Как-то раз, встав с постели, она надела пурпурную пижаму с рисунком стилизованных черных кустов гиалиса с золотистыми плодами и растворила окно. Было теплое апрельское утро. Весна парила в воздухе, пташки весело щебетали, а солнце грело по-летнему. Только от земли еще веяло в тени зимним холодом и по утрам лужи затягивались стеклом льда. Из окна в паре шагов от нее выглянула голова Атаназия.
— Господин Тазя (они теперь были друг с другом на вы), будьте добры подойдите сюда. Мне надо вам сказать что-то важное.
— Я не одет, — раздался апатичный ответ.
— Ничего. Поторопитесь.
«Кричит как на собаку. А я и в самом деле — как бедный побитый паршивый пес на цепи», — думал Атаназий с глубоким сочувствием к себе, расчесывая свои прекрасные блестящие черные волосы с запахом меда, каких-то редкостных грибов и еще чего-то неуловимого (во всяком случае, так о них говорил Логойский). Сегодня он чувствовал себя немного лучше и по этому поводу испытывал жестокие угрызения совести. Он еще не успел достаточно вычерпать себя, еще не «раскаялся» даже в сотой части своих прегрешений, а ему уже стало лучше! «И все-таки я подлец. Если бы я мог по крайней мере оправдать жизнь в ином измерении, хотя бы так, как этот бедный Азик, если бы из этого могло что-нибудь возникнуть, черт побери! А так ни за что пропала, бедняжка!» Так или иначе, по причине выезда из столицы и из вершащейся революции, которая задержалась на второй ступени, все социальные притязания Атаназия скукожились и измельчали, но сейчас, после известия, что там снова что-то заваривается, он почувствовал некоторое облегчение. Его муки потеряли значение, и он почувствовал, что все-таки он член общества, если уж не народа, о чем он даже мечтать не мог, как в силу внутренних, так и в силу внешних причин. Может, он погибнет во всем этом каким-нибудь творческим манером, и, может, выдастся случай сделать что-нибудь значительное. В голове у него от этого была жуткая каша, а Геля как орудие уничтожения временно потеряла на фоне событий свою ценность. С ленивой медлительностью направился он к ней, думая не без удовольствия, что она его предпоследний резерв, последний — смерть.

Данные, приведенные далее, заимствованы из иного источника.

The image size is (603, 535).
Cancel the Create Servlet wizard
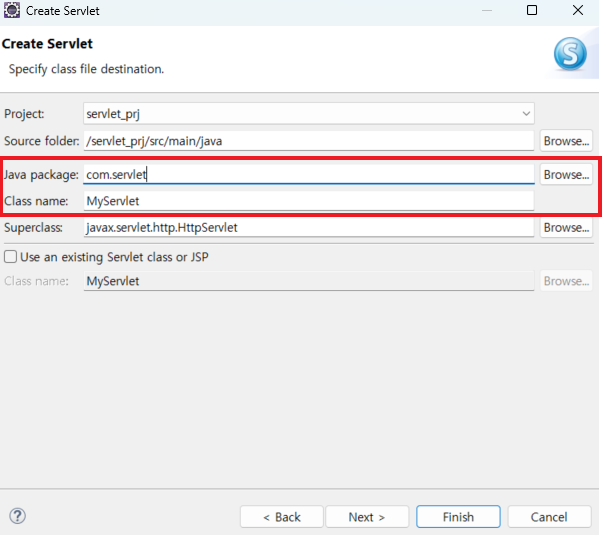[x=549, y=517]
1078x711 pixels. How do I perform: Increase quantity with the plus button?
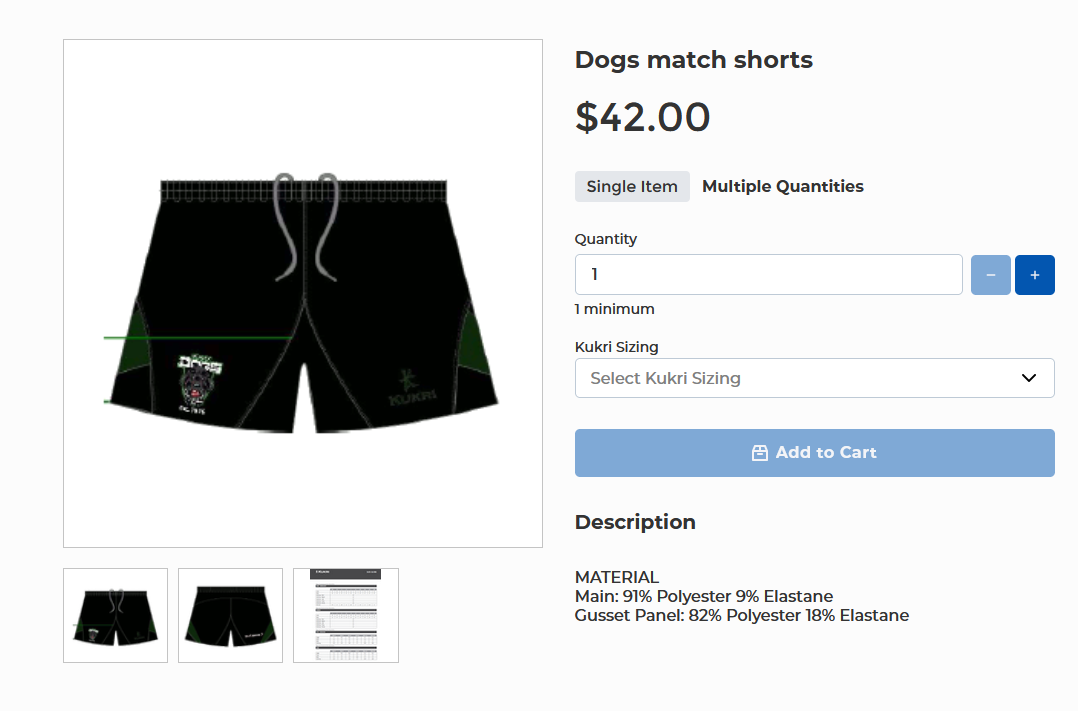[1034, 275]
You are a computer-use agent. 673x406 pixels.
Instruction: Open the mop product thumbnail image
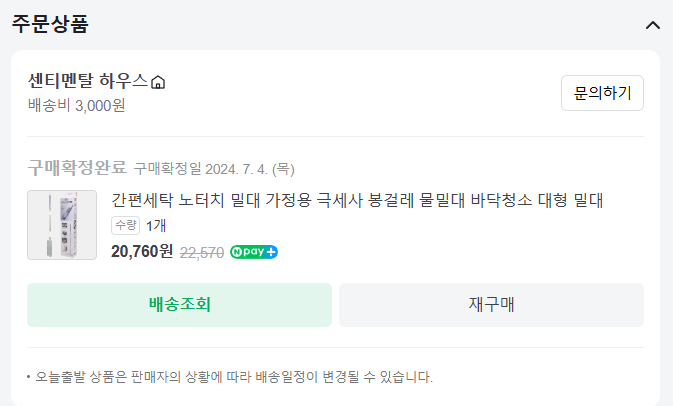[62, 225]
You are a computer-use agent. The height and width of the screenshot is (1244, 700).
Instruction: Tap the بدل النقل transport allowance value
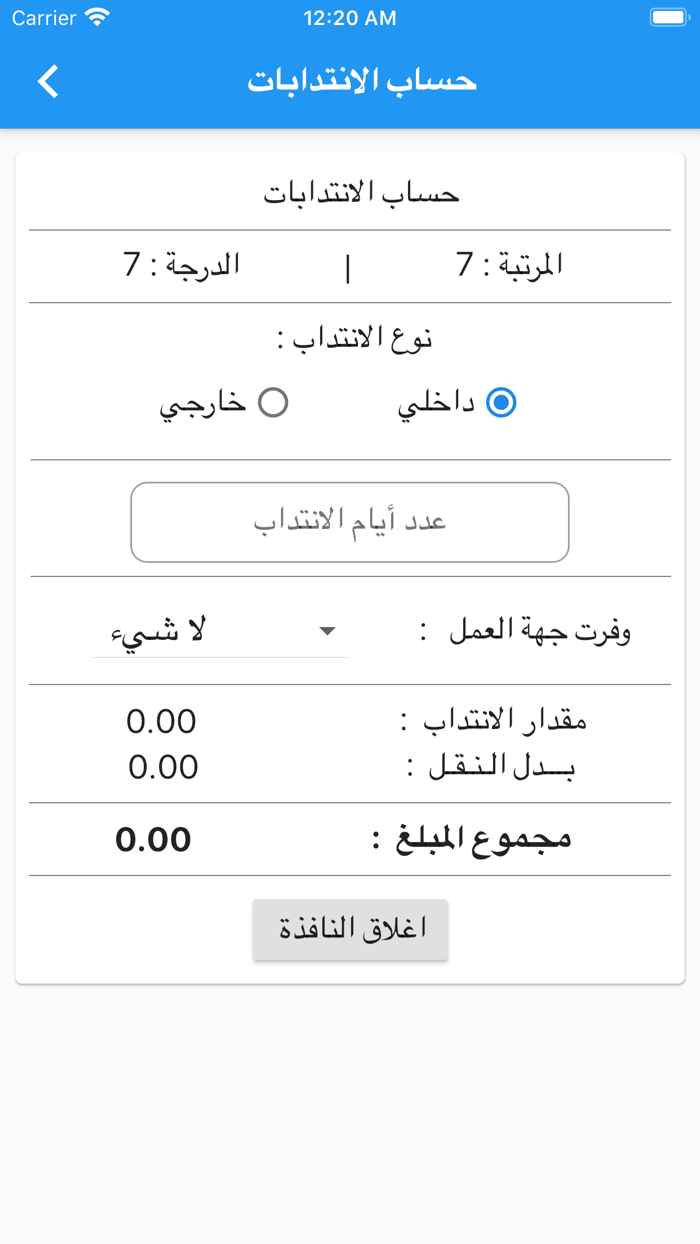pyautogui.click(x=162, y=766)
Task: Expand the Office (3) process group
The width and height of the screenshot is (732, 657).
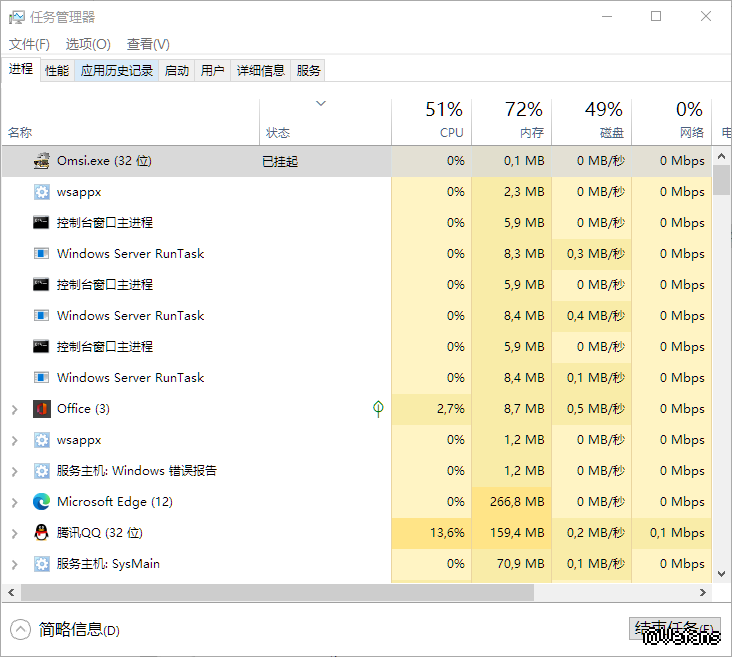Action: click(14, 409)
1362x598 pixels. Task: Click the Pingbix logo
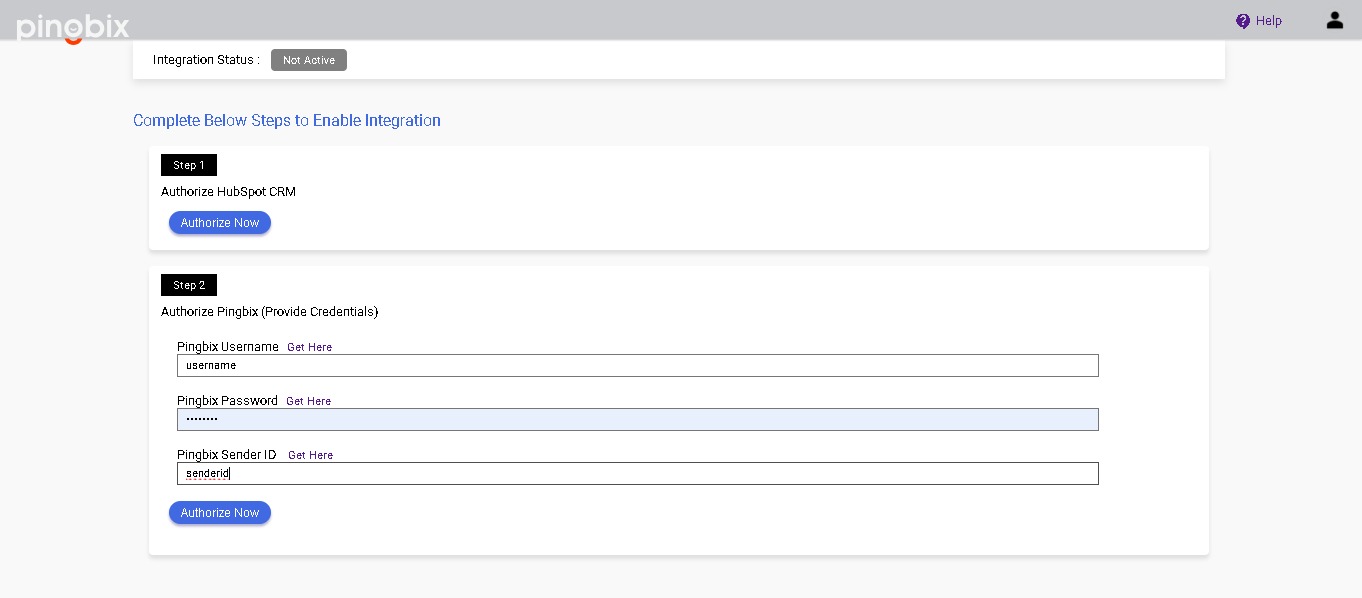(73, 27)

— А теперь вы меня внимательно послушайте и не будьте так одержимы муками, потому что все это мне уже наскучило!
Она топнула ногой от внезапно нахлынувшей злости. О, как прекрасна она была во гневе! С угрызениями совести, появившимися из самых глубоких, самых замшелых закутков духа, Атаназий признался в том, что восхищался ею, а может даже... да ладно, и этого достаточно.
— Сегодня вечером уезжаем отсюда. Я не хочу быть тут во время дела Препудреха — через неделю будет суд над ним, — да и вам будет неприятно: всё опять вытащат напоказ. Если вы на самом деле такой, как сейчас, то я уж и не знаю, радоваться мне или горевать, что этот осел не убил меня тогда. Разве вы не видите, что для меня только в вас заключено все очарование жизни.
Последние слова она сказала со сдержанной страстью, а может, даже с чем-то более глубоким. По лицу Атаназия скользнуло какое-то бурое пламя, но тут же погасло в зарослях уже начавших увядать страданий.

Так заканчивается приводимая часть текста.